Try out Nemotron-4 340B Instruct through the preview inference API available here.

Leverage Our Latest Open Models for Synthetic Data Generation with NVIDIA Nemotron-4 340B | NVIDIA Technical Blog (2024)
Top Articles
10 of the Coolest Water Parks in Melbourne for 2024
Pune Too Hot to Handle?

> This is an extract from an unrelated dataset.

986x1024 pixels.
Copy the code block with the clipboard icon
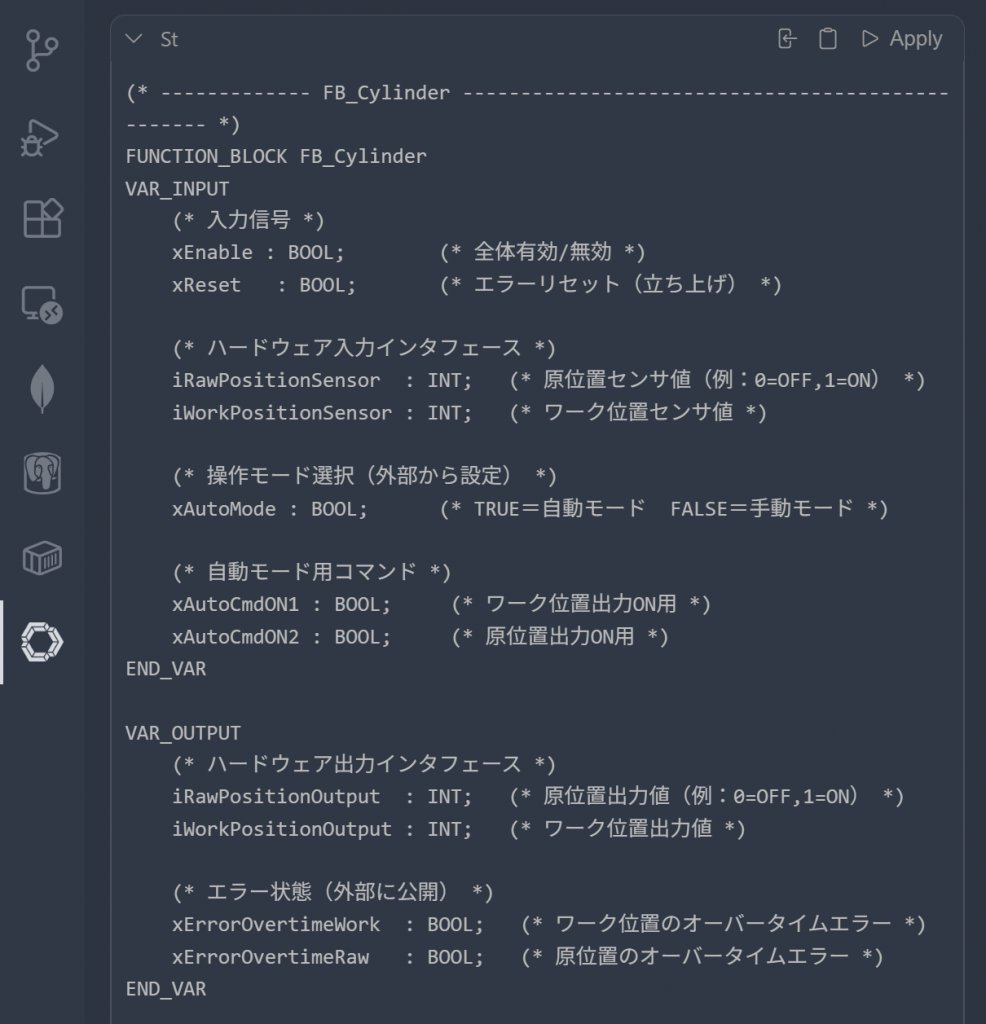[x=827, y=39]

You Can Cool Off at These 9 Waterparks in Pune!
Wal-Mart 2516 Directory
Sdn Wright State 2023
The Ports of Karpathos: Karpathos (Pigadia) and Diafani | Greeka
Flag Mashup Bot
Madden 23 Playbooks Database
/hypno/ - Hypnofa*ggotry
Jinx Manga Vyvy
Texas (TX) Lottery - Winning Numbers & Results
303-615-0055
Grizzly Expiration Date 2023
Ironman Kona Tracker
Hướng Dẫn Trade Bittrex
The Haunting Of A Dream House By Reeves Wiedeman
Craigslis Nc
The Exorcist: Believer Showtimes Near Regal Waugh Chapel
Cara In Creekmaw Code
Brise Stocktwits
Battlenet We Couldn't Verify Your Account With That Information
Meg 2: The Trench Showtimes Near Phoenix Theatres Laurel Park
Fandango Movies And Shows
Milanka Kudel Telegram
Lanie Gardner: The Rising Star Behind the Viral Fleetwood Mac Cover - Neon Music - Digital Music Discovery & Showcase Platform
2010 Ford F-350 Super Duty XLT for sale - Wadena, MN - craigslist
Dna Profiling Virtual Lab Answer Key
Omaha Steaks Molten Lava Cake Instructions
Cognitive Function Test Potomac Falls
Skechers Outlet Greensboro Nc
Lvc Final Exam Schedule
7148646793
Susan Dey Today: A Look At The Iconic Actress And Her Legacy
Statek i zarządzanie załogą w Assassin's Creed Odyssey - Assassin's Creed Odyssey - poradnik do gry | GRYOnline.pl
Terraria Water Gun
Here's everything Apple just announced: iPhone 16, iPhone 16 Pro, Apple Watch Series 10, AirPods 4 and more
Pain Out Maxx Kratom
Walmart Neighborhood Market Pharmacy Phone Number
Acadis Portal Missouri
Arti kata petang-petang - Kamus Besar Bahasa Indonesia (KBBI) Online
Ma Scratch Tickets Codes
Jessica Oldwyn Carroll Update
Directions To Truist Bank Near Me
Donald Vacanti Obituary
The forgotten history of cats in the navy
I Got Hoes Might Just Be You N
Stock Hill Restaurant Week Menu
Saqify Leaks
Gelöst – Externe Festplatte kann nicht formatiert werden
Lompoc Record Arrest Log
Unblocked Games Premium 77
Priority Pass: How to Invite as Many Guests as Possible to Airport Lounges?
Latest Posts
Article information

Author: Catherine Tremblay

Last Updated:

Views: 6268

Rating: 4.7 / 5 (47 voted)

Reviews: 94% of readers found this page helpful

Author information

Name: Catherine Tremblay

Birthday: 1999-09-23

Address: Suite 461 73643 Sherril Loaf, Dickinsonland, AZ 47941-2379

Phone: +2678139151039

Job: International Administration Supervisor

Hobby: Dowsing, Snowboarding, Rowing, Beekeeping, Calligraphy, Shooting, Air sports

Introduction: My name is Catherine Tremblay, I am a precious, perfect, tasty, enthusiastic, inexpensive, vast, kind person who loves writing and wants to share my knowledge and understanding with you.